But here is where it all does go. It all goes to construction. It all goes to building new stuff, not taking care of old stuff.

Leppert is the former CEO of an international construction company. He was a candidate with no experience in politics or public leadership, brought forward from political nowhere by the Dallas Citizens Council, a private group with strong ties to public works construction interests.

He honestly believes that pothole repairs are "short-sighted." Libraries are "short-term." Recreation centers "don't build the city."

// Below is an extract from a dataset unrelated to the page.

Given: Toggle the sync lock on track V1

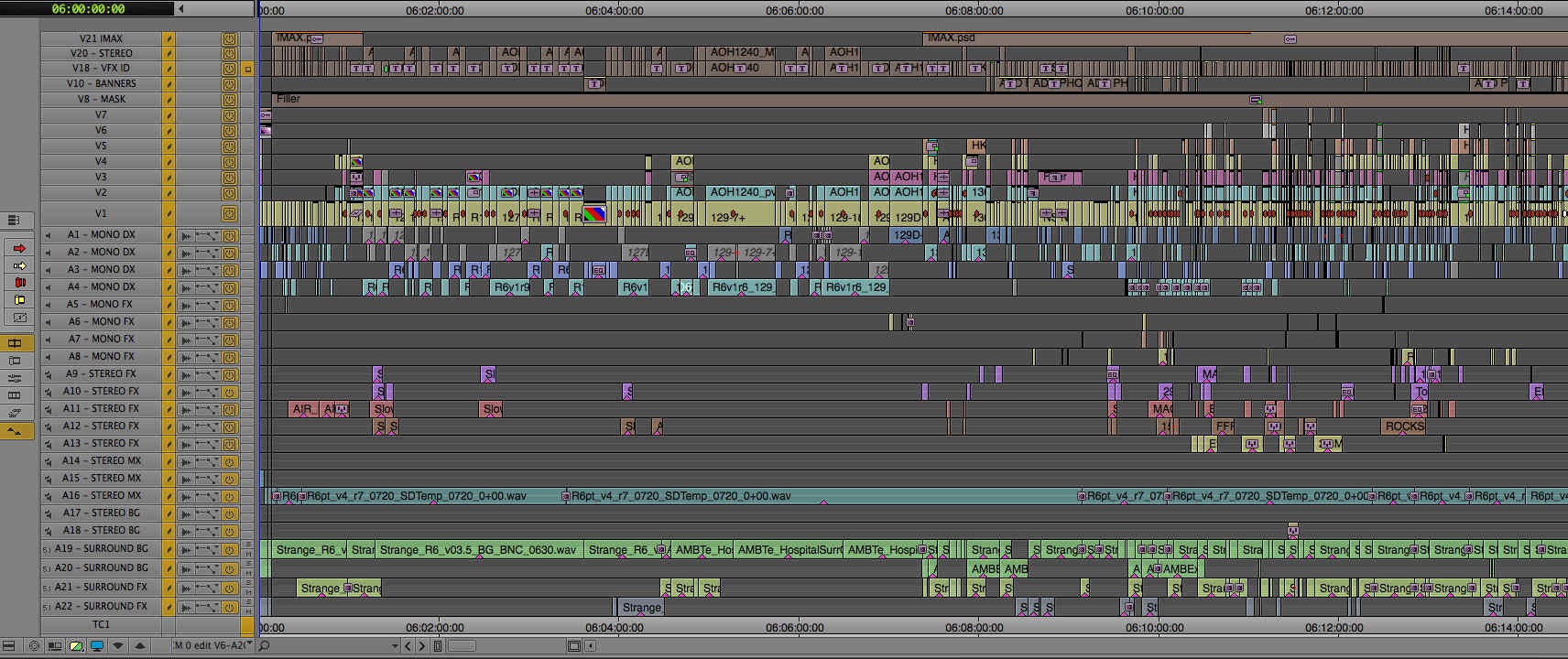Looking at the screenshot, I should pos(169,213).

Mayor Tom Leppert sincerely believes that street repairs and library improvements are shortsighted goals for the city, but big construction projects are worthy investments in the future. It's really a cultural thing.
Brian Harkin
Mayor Tom Leppert sincerely believes that street repairs and library improvements are shortsighted goals for the city, but big construction projects are worthy investments in the future. It's really a cultural thing.

What does? Construction.

Leppert's point of view—the Citizens Council point of view—is not absent of merit. There is a value in new construction. But how much value? How should that value be balanced against the worth of a healthy and sound community?

One of the more compelling citizen speakers at an earlier City Hall hearing on the tax rate reminded the city council that in 2001 The Boeing Company chose Chicago over Dallas as its new corporate headquarters, going to a city with higher taxes than Dallas. As the speaker pointed out, Boeing cited basic amenities and cultural life as reasons for its decision.

I almost hate to mention that, however, because I am sure the Citizens Council types will say we took care of all that with the Calatrava fake suspension bridge. I don't think that's what Boeing was looking for.

This same larger question is beginning to be very important to the public school system. There is a keen awareness in the new anti-establishment coalition on the board that the school district has been too dominated for too long by people whose main interest is building new buildings.

This moment in the city's history may well be a kind of tectonic divide between two legitimate worldviews. On the one hand, you've got the people who agree with me. And then you have the screwballs.

Oh, no, wait, that was totally wrong. I'm trying to be fair. It doesn't come naturally. I can do better than that.

On the one hand, you've got people who really believe that quality of life is about new stuff. (Better? A little better? I'm not even going for 100 percent fair, anyway. Just fairly fair.) And then you have people who believe that the future, the glory and the destiny of the city are in rec centers, in libraries and, dare I say it? Potholes.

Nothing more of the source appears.